Эти слова относятся к толпе человек в двадцать каторжных, которые, как можно судить по немногим долетевшим до меня фразам, просятся в больницу. Они оборваны, вымокли на дожде, забрызганы грязью, дрожат; они хотят выразить мимикой, что им в самом деле больно, но на озябших, застывших лицах выходит что-то кривое, лживое, хотя, быть может, они вовсе не лгут. «Ах, боже мой, боже мой!» — вздыхает кто-то из них, и мне кажется, что мой ночной кошмар всё еще продолжается. Приходит на ум слово «парии», означающее в обиходе состояние человека, ниже которого уже нельзя упасть. За всё время, пока я был на Сахалине, только в поселенческом бараке около рудника да здесь, в Дербинском, в это дождливое, грязное утро, были моменты, когда мне казалось, что я вижу крайнюю, предельную степень унижения человека, дальше которой нельзя уже идти.

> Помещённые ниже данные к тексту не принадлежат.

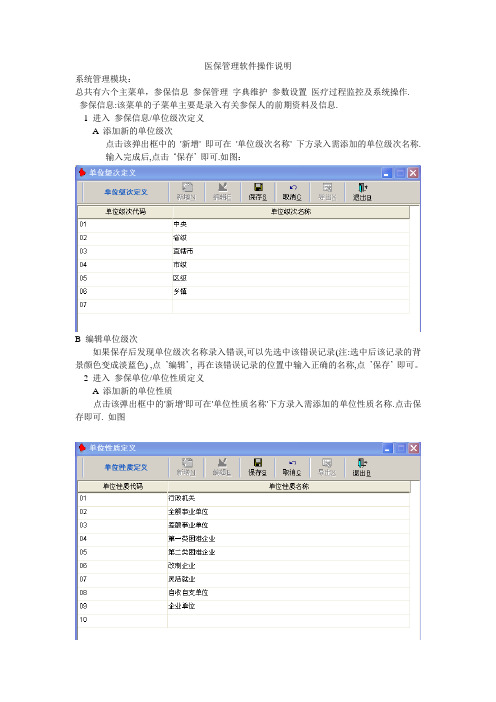Viewport: 496px width, 702px height.
Task: Select the 自收自支单位 row
Action: pos(244,593)
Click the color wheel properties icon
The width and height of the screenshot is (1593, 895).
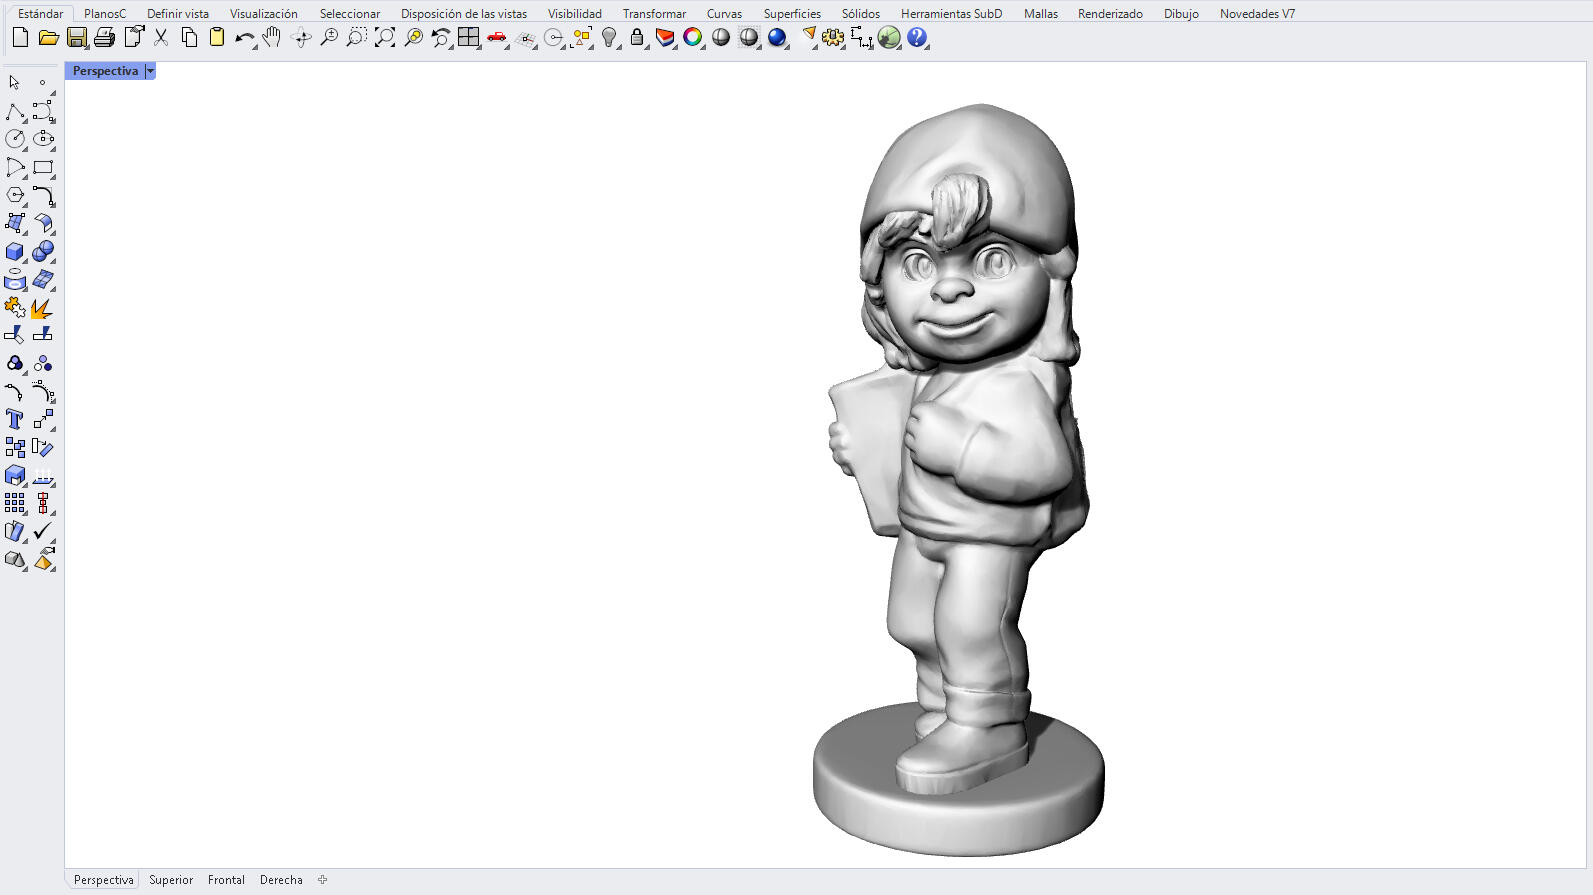693,38
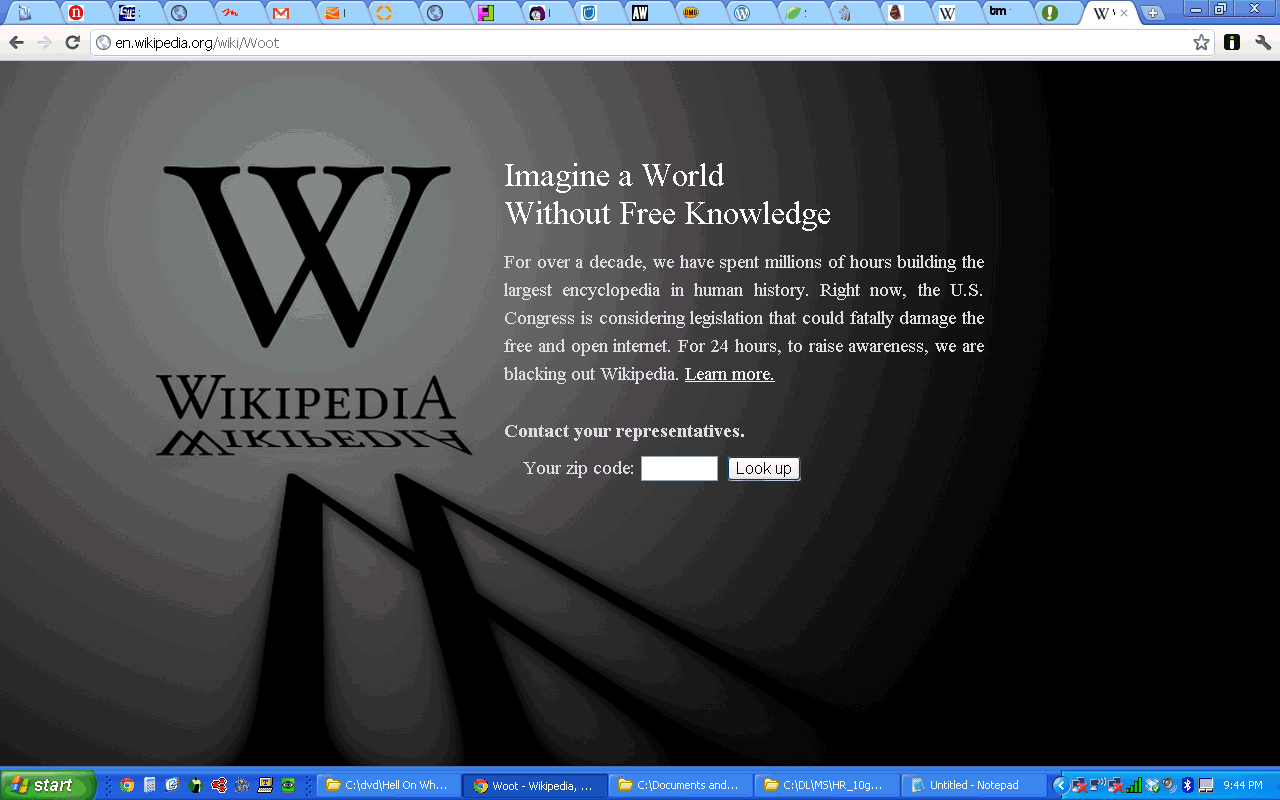Launch Chrome from the Quick Launch bar
Screen dimensions: 1280x800
click(127, 785)
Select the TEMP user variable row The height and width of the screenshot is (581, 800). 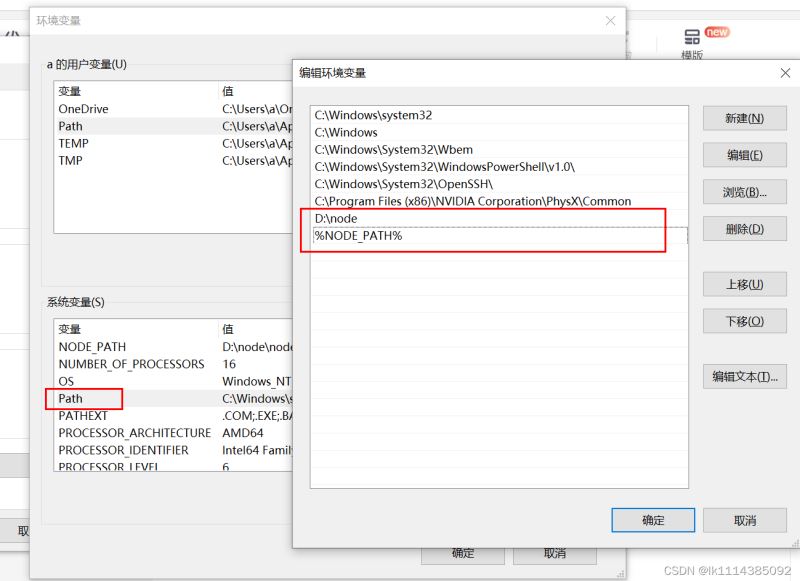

В Дербинском живет каторжная, бывшая баронесса, которую здешние бабы называют «рабочею барыней». Она ведет скромную рабочую жизнь и, как говорят, довольна своим положением. Один бывший московский купец, торговавший когда-то на Тверской-Ямской, сказал мне со вздохом: «А теперь в Москве скачки!» — и, обращаясь к поселенцам, стал им рассказывать, что такое скачки и какое множество людей по воскресеньям движется к заставе по Тверской-Ямской. «Верите ли, ваше высокородие, — сказал он мне, взволнованный своим рассказом, — я бы всё отдал, жизнь бы свою отдал, чтобы только взглянуть не на Россию, не на Москву, а хоть бы на одну только Тверскую». В Дербинском, между прочим, живут два Емельяна Самохвалова, однофамильцы, и во дворе у одного из этих Емельянов, помнится, я видел петуха, привязанного за ногу. Всех дербинцев, в том числе и самих Емельянов Самохваловых, забавляет эта странная и очень сложная комбинация обстоятельств, которая двух человек, живших в разных концах России и схожих по имени и фамилии, в конце концов привела сюда, в Дербинское.